Where are the roads and rail, the industry and infrastructure of the new Palestinian state? Nowhere. Instead, they built mile upon mile of underground tunnels to hide their weapons and, when the going gets tough, their military commanders. They spent millions importing and producing rockets, launchers, mortars, small arms, even drones. They deliberately placed them in schools, hospitals, mosques and private homes to better expose their own civilians. (Just Thursday, the U.N. announced that it found 20 rockets in a Gaza school.) And from which they fire rockets at Jerusalem and Tel Aviv.
He goes on to ask why Hamas is sending missile after missile into Israel when they get shot down time after time? What could they possibly hope to accomplish?
It makes no sense. Unless you understand, as Tuesday’s Post editorial explained, that the whole point is to draw Israeli counterfire.

This produces dead Palestinians for international television. Which is why Hamas perversely urges its own people not to seek safety when Israel drops leaflets warning of an imminent attack.

To deliberately wage war so that your own people can be telegenically killed is indeed moral and tactical insanity. But it rests on a very rational premise: Given the Orwellian state of the world’s treatment of Israel (see: the U.N.’s grotesque Human Rights Council), fueled by a mix of classic anti-Semitism, near-total historical ignorance and reflexive sympathy for the ostensible Third World underdog, these eruptions featuring Palestinian casualties ultimately undermine support for Israel’s legitimacy and right to self-defense.

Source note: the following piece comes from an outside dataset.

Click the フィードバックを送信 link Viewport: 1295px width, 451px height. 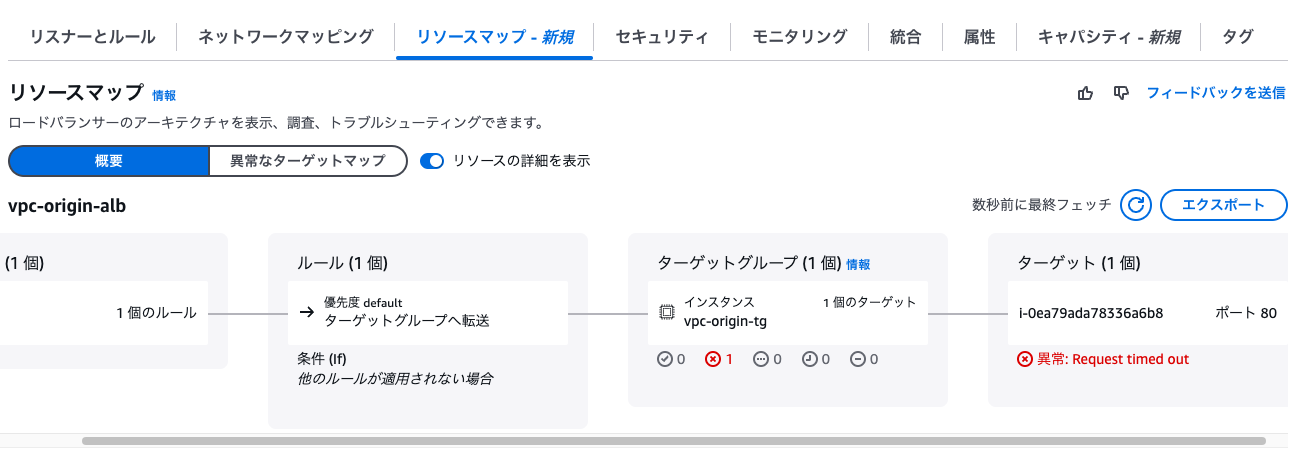1215,93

In a world of such Kafkaesque ethical inversions, the depravity of Hamas begins to make sense. This is a world in which the Munich massacre is a movie and the murder of Klinghoffer is an opera — both deeply sympathetic to the killers. This is a world in which the U.N. ignores humanity’s worst war criminals while incessantly condemning Israel, a state warred upon for 66 years that nonetheless goes to extraordinary lengths to avoid harming the very innocents its enemies use as shields.

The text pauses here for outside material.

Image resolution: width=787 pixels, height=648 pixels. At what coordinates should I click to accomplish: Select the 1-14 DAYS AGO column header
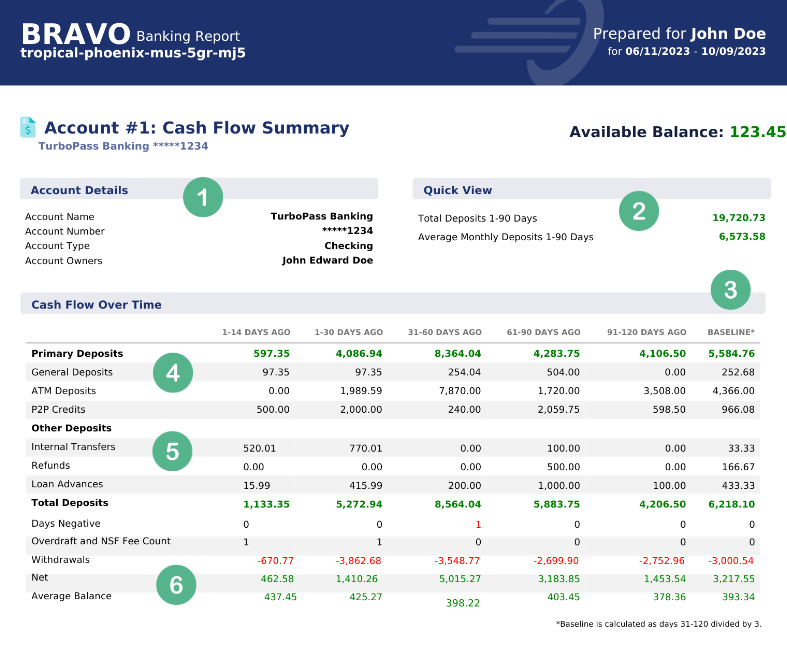pyautogui.click(x=256, y=332)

It’s to the Israelis’ credit that amid all this madness they haven’t lost their moral scruples. Or their nerve. Those outside the region have the minimum obligation, therefore, to expose the madness and speak the truth. Rarely has it been so blindingly clear.
And sadly, the evil of Hamas is rewarded every time people talk of the conflict as if there was some sort of moral equivalence between the two. Krauthammer is absolutely correct. It is Kafkaesque.

Sadly, Jon Stewart is one of those people who just doesn't get it. And some of the faculty of Brandeis are guilty of real anti-Semitism along with their anti-Israel bias. The Free Beacon has more examples of some really ugly, anti-Semitic emails that some of the faculty have been sending out about Israel and the former university president. you can go over there and read what they've been writing.

We'll see what the response from the university will be. Presumably, they'll talk about the freedom professors have to express their opinions in their emails no matter how vitriolic and anti-Semitic the slurs used are. And Donald Sterling had a similar right to express his opinions of African Americans in a private conversation. But everyone was appalled when that tape was released and the demand that the league do something to take away his ownership of the Clippers were loud and practically unanimous. Will anti-Semitic slurs from professors at a university that was founded as a Jewish-sponsored secular university be be met with yawns and platitudes about academic freedom? Or will students respond with the sorts of protests that we all know would be the result if it came out that professors had made similar slurs against almost any other group? Would the university be as deferential if these professors had made such comments about blacks or gays or Muslims? Would the students be indifferent? I think we know the answer to that. We know how the school's administration caved when Ayaan Hirsi Ali was to receive an honorary degree from the university and the members of this same listserv angrily responded in protest. We'll have to see what the reaction is when students come back on campus this Fall. I'm not optimistic.